将来の働き方やワークスタイル変革を検討する際に、1人1台のパソコンが配置されたいわゆるナレッジワーカーを対象の中心とすることが多い。しかし、業種によっては主にパソコンを利用しない現場の作業者の生産性や判断力が業績を大きく左右する。タブレット端末などのスマートデバイスの出現がビジネスの最前線を大きく変貌させようとしている。
製造業の生産現場における改善活動の進展と比べて、ナレッジワーカーの生産性の低さが日本の課題であるとの論調をよく聞く。確かに、長く不毛な会議、氾濫する電子メール、分断された稟議・承認プロセスなど、ナレッジワーカーの業務効率を阻害する問題は多くの企業が抱えているといえる。そのため、多くの企業が業務改革やワークスタイル変革に取り組む際に、ナレッジワーカーを第一の対象と考える傾向にある。

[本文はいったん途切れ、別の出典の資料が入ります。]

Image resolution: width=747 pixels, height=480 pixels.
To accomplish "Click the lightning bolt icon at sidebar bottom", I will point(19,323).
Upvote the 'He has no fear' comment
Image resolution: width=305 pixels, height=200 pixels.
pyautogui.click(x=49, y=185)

一方で、情報化の手が行き届いていない現場業務を多数抱える企業は少なくない。小売業、サービス業、運輸業、建設業、医療・福祉業、外食・ホテル業などは人手によるが作業が多い業種であり、それ以外の業種においても設備保全、保守サポート、倉庫・輸配送、顧客対応などパソコンに頼らない業務に従事するスタッフを多く抱えている。また、多拠点を展開する事業や、場所を移動して作業を行うスタッフを多く擁する事業形態も存在する。こうした現場業務の情報化やワークスタイル変革は遅々として進んでいないのが実態といえる。